Results change during testing / evaluation
Hii authors @quantaji , thanks for providing the code. I used code from https://huggingface.co/labelmaker/PTv3-ARKit-LabelMaker/tree/main/scannet200/insseg-pointgroup-v1m1-pt-v3m1-ppt-ft to finetune PTv3. But I found the results will change during testing / evaluation.
Here is my config:
from PTv3.code.pointcept.models.point_prompt_training.point_prompt_training_v1m2_decoupled import PointPromptTraining
from PTv3.code.pointcept.models.point_transformer_v3.point_transformer_v3m1_base import PointTransformerV3
backbone=dict(
in_channels=15, # originally this is 6, but I need to use a different type of input so input dim is now 15
order=('z', 'z-trans', 'hilbert', 'hilbert-trans'),
stride=(2, 2, 2, 2),
enc_depths=(3, 3, 3, 6, 3),
enc_channels=(48, 96, 192, 384, 512),
enc_num_head=(3, 6, 12, 24, 32),
enc_patch_size=(1024, 1024, 1024, 1024, 1024),
dec_depths=(3, 3, 3, 3),
dec_channels=(64, 96, 192, 384),
dec_num_head=(4, 6, 12, 24),
dec_patch_size=(1024, 1024, 1024, 1024),
mlp_ratio=4,
qkv_bias=True,
qk_scale=None,
attn_drop=0.0,
proj_drop=0.0,
drop_path=0.3,
shuffle_orders=True,
pre_norm=True,
enable_rpe=False,
enable_flash=True,
upcast_attention=False,
upcast_softmax=False,
cls_mode=False,
pdnorm_bn=True,
pdnorm_ln=True,
pdnorm_decouple=True,
pdnorm_adaptive=False,
pdnorm_affine=True,
pdnorm_conditions=('ScanNet', 'ScanNet200', 'ScanNet++',
'Structured3D', 'ALC'))
backbone = PointTransformerV3(**backbone)
model = dict(
backbone=backbone,
context_channels=256,
conditions=('ScanNet', 'ScanNet200', 'ScanNet++', 'Structured3D', 'ALC'),
num_classes=(20, 200, 100, 25, 185),
backbone_mode=True, # I only use this to extract features
)
self.segmentor = PointPromptTraining(**model)
And obtain the results by
ptv3_output = self.segmentor(data_dict) # [total_num_points, 64]

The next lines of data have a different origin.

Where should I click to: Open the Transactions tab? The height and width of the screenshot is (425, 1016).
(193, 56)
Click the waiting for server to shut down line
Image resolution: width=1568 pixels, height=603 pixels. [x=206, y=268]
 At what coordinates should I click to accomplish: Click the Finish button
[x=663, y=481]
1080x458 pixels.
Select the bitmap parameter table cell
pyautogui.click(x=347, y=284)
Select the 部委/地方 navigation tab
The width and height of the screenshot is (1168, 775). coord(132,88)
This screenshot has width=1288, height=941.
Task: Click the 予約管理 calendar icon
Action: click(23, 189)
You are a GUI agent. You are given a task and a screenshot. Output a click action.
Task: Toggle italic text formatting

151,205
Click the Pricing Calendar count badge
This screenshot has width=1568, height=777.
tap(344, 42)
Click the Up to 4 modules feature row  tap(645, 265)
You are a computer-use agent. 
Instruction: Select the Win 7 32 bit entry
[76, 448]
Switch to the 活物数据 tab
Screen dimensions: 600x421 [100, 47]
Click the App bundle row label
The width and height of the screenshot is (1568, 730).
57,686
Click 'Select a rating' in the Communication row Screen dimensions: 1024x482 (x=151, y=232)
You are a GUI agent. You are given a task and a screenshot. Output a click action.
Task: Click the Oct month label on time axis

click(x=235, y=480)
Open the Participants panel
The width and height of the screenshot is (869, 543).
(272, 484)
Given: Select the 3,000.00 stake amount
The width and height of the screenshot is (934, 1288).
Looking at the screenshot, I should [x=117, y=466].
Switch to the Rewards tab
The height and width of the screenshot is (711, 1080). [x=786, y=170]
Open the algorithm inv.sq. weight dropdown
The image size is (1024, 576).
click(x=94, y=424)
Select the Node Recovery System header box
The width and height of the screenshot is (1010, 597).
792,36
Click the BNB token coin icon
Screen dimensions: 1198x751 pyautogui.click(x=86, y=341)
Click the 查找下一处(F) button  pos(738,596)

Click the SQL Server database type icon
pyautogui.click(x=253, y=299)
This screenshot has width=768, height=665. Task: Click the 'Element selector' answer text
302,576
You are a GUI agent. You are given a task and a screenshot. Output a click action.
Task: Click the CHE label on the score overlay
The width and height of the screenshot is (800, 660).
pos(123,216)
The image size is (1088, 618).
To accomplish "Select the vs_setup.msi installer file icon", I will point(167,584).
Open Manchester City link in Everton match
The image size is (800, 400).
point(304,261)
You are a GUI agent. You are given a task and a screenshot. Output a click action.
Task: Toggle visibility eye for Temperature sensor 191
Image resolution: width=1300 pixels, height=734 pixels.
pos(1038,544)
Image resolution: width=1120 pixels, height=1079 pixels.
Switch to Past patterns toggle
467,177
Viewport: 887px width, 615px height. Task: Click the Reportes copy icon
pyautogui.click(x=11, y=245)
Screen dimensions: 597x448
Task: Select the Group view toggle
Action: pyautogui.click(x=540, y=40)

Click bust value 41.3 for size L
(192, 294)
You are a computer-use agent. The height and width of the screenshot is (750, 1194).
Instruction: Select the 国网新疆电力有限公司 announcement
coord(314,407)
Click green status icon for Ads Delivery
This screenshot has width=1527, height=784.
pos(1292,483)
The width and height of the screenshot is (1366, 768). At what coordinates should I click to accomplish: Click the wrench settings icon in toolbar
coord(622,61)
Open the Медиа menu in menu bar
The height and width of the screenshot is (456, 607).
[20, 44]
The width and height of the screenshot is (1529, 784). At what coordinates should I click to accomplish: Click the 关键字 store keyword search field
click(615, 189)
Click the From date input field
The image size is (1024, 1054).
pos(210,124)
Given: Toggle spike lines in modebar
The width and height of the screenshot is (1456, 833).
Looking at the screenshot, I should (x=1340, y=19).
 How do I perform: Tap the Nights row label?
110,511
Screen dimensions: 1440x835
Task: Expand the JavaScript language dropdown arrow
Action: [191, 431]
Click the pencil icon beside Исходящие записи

I changed PointPromptTraining to be a feature extractor only (which corresponds to setting backbone_mode=True). I made sure all modules self.training is False and all parameters requires_grad is False. Also, I made sure data_dict is not changed. Then, when I run the above code several times, it gives totally different results which is definitely not due to floating precision sort of stuff.
I am wondering what I was missing here? How do we obtain a deterministic result during testing / evaluation?
Many thanks!
I remember in the pre-processing code of pointcept, they use some sort of sampling as data augmentation. Therefore, the evaluation score during the training is noisy. Please check in detail the data config you use, I hope this could be the possible solution. Otherwise, I also have no idea.
Hii @quantaji Thanks for your response. So you meant that the model itself should not have any randomness during testing, correct? Just considering the example above, I made sure the data_dict is the same across all runs but still get different results. So this is unlikely a data augmentation issue though. But still thank you very much!
I am sorry I cannot help you with this as the code of PTv3 and PPT are contributed from the original authors.